Phelim O'Neill of The Guardian rated it two out of five stars and commented, "Scientists believe that black holes can slow down the progress of time. A similar effect can be felt by viewers of this damp squib of a farce as it grinds on from one lame set-up to the next. This sort of sub-Alan Ayckbourn trawl might work on stage but never on the big screen, where all the deficiencies of the form are thrown into sharp relief. From Oz downwards, the credits are full of familiar names foolishly squandering the goodwill their past works have generated."

===Box office===
The film eventually earned $46,600,669, split $8,580,428 in North America and the equivalent of $38,020,241 in other markets.

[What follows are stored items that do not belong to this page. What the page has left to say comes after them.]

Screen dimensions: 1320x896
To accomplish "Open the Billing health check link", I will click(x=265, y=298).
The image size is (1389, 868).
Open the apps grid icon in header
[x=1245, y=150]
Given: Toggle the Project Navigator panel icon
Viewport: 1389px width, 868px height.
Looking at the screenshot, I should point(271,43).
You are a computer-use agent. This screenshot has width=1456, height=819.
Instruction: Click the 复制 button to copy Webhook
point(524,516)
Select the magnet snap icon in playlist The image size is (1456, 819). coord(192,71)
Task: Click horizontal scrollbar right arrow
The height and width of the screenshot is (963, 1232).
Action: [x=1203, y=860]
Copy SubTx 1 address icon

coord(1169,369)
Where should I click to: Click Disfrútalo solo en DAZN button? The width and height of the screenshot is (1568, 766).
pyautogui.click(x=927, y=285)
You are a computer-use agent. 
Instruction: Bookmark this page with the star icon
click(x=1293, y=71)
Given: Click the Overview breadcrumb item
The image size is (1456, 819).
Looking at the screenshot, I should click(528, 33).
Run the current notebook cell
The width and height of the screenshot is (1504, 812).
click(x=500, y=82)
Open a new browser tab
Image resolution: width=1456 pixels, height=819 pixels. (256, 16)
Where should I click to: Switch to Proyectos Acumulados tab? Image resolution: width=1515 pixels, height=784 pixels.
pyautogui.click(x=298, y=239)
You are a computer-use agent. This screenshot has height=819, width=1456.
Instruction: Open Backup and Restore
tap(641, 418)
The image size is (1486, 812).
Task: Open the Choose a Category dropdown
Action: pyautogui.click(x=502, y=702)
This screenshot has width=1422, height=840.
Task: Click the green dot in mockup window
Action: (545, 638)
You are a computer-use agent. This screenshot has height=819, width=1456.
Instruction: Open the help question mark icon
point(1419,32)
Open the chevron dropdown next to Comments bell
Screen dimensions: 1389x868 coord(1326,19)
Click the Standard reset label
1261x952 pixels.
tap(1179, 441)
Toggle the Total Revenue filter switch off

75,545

It opened in 260 theatres in the United States on 17 August 2007 and grossed $1,282,973 on its opening weekend, ranking #17 at the box office.

===Awards===
Director Frank Oz won the Audience Award at both the US Comedy Arts Festival and the Locarno International Film Festival.

===Home media===
The film was released on DVD on 26 February 2008.

==Remakes==
In 2009, a Hindi remake of the film, entitled Daddy Cool, was released starring Sunil Shetty, Aashish Chaudhary, and Rajpal Yadav.

In 2010, Chris Rock, Tracy Morgan, and Martin Lawrence starred in a remake of the same name, directed by Neil LaBute. Peter Dinklage returned to play the role of Peter, although the character was renamed Frank. The film was released on 16 April 2010 to mixed reviews.

Also in 2010, a Kannada remake of the film, entitled Rangappa Hogbitna, was released starring Ramesh Aravind, Sanjjanaa Galrani, Sihi Kahi Chandru and Sathish Ninasam.

In 2025, a Spanish-Mexican remake entitled Un funeral de locos directed by Manuel Gómez Pereira was released.

In 2026, Italian filmmaker Massimiliano Bruno remade it again as Un tranquillo funerale di famiglia.